Show all lines from the records below in which the string "Twitter" is present.
== Source material ==
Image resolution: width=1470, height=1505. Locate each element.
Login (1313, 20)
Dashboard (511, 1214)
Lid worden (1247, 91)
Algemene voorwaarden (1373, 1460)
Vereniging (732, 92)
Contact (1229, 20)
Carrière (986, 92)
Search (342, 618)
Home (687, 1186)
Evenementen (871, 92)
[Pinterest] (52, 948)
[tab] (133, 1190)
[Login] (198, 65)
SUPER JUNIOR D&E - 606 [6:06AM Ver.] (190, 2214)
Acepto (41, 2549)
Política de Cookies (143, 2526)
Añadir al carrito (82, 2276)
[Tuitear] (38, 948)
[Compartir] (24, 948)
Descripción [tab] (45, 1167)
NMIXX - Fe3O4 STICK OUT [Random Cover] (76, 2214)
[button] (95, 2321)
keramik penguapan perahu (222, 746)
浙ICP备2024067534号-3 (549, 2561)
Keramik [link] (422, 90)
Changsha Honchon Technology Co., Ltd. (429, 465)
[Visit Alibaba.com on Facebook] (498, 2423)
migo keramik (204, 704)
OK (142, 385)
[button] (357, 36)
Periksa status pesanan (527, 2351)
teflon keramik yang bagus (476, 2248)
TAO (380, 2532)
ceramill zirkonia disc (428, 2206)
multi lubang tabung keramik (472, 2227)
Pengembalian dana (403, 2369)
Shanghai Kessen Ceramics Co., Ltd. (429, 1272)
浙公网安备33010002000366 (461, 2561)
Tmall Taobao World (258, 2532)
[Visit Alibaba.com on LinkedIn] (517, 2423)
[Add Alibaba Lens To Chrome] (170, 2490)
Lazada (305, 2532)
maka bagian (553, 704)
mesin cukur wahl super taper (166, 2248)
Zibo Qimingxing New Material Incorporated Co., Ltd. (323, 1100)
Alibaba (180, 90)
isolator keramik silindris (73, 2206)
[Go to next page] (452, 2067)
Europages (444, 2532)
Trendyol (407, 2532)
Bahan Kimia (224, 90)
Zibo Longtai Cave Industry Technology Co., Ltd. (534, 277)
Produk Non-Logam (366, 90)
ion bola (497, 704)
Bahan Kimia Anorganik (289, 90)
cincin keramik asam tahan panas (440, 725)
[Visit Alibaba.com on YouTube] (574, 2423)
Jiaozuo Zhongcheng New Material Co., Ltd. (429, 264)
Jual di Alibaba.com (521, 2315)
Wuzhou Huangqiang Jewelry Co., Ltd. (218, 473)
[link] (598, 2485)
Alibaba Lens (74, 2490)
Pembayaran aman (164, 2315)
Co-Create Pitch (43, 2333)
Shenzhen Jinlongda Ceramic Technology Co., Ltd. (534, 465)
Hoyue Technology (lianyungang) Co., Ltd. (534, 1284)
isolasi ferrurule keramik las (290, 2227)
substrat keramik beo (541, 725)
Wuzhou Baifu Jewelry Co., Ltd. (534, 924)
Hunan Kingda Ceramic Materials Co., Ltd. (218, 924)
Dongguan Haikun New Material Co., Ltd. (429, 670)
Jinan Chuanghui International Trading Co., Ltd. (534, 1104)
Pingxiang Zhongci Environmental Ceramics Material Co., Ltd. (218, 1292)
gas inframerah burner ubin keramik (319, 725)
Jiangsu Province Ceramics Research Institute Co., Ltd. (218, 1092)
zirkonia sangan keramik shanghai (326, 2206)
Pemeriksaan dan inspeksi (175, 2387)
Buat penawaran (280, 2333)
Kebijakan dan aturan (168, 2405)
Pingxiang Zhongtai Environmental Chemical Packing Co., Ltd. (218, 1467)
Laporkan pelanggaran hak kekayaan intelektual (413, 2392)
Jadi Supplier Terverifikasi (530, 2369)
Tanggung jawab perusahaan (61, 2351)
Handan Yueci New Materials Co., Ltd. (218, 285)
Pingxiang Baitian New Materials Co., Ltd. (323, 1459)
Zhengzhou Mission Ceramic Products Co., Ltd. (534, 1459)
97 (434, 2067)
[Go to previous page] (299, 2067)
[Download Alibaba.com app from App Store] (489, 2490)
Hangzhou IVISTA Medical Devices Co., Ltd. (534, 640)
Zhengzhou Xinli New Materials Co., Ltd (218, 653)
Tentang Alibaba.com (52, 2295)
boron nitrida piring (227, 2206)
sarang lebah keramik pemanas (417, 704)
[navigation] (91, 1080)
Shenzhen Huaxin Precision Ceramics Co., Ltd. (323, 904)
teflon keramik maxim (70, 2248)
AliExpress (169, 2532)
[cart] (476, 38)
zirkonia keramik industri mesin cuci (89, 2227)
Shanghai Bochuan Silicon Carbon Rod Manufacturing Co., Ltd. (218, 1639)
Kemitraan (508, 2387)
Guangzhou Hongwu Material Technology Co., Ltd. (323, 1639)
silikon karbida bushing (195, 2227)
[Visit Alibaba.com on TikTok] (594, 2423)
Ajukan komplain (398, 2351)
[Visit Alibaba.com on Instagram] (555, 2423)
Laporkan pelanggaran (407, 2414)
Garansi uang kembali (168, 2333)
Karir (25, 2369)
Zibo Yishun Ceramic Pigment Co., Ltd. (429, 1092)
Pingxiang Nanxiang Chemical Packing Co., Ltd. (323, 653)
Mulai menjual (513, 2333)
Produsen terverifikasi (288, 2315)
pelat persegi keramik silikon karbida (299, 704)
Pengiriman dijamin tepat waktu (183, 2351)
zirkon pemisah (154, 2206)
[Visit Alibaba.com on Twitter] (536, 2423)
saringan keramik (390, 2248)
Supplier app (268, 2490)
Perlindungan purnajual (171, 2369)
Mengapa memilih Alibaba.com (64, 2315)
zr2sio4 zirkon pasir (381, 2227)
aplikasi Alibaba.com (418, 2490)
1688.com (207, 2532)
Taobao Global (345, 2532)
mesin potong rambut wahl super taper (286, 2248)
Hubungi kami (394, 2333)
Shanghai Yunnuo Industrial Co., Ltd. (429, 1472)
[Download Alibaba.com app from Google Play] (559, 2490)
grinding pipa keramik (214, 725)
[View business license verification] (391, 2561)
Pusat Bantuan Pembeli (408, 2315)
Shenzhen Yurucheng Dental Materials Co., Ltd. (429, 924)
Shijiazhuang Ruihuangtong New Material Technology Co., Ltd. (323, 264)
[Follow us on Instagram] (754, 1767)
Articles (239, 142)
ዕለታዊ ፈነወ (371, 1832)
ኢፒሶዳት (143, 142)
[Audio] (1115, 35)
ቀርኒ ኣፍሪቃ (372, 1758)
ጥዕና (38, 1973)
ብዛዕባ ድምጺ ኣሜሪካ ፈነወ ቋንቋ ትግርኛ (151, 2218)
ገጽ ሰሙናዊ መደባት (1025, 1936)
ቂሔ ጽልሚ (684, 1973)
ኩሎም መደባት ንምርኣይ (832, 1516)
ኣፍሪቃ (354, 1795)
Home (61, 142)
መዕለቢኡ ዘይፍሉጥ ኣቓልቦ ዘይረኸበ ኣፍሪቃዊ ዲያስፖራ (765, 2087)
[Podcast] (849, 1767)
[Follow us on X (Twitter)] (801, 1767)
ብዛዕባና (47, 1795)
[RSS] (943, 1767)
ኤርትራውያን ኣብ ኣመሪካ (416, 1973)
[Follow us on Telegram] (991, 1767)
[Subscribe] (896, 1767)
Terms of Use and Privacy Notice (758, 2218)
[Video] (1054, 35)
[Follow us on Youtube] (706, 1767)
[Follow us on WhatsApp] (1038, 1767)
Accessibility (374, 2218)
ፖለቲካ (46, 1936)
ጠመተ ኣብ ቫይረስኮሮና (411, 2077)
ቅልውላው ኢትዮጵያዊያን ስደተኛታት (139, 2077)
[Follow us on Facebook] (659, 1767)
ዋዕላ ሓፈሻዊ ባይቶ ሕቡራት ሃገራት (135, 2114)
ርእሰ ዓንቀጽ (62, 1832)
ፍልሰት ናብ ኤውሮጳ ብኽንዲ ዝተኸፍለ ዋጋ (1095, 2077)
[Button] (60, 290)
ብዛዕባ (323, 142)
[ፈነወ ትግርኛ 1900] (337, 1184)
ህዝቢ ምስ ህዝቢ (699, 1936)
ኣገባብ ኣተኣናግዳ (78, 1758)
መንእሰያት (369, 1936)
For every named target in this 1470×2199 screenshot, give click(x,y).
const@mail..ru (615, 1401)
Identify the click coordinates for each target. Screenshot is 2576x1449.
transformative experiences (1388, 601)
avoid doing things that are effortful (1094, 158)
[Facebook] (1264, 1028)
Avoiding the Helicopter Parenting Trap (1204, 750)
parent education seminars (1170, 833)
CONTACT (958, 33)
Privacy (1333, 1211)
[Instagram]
===
### [Exercise output]
[Visit Alibaba.com on Twitter] (536, 2423)
[Follow us on X (Twitter)] (801, 1767)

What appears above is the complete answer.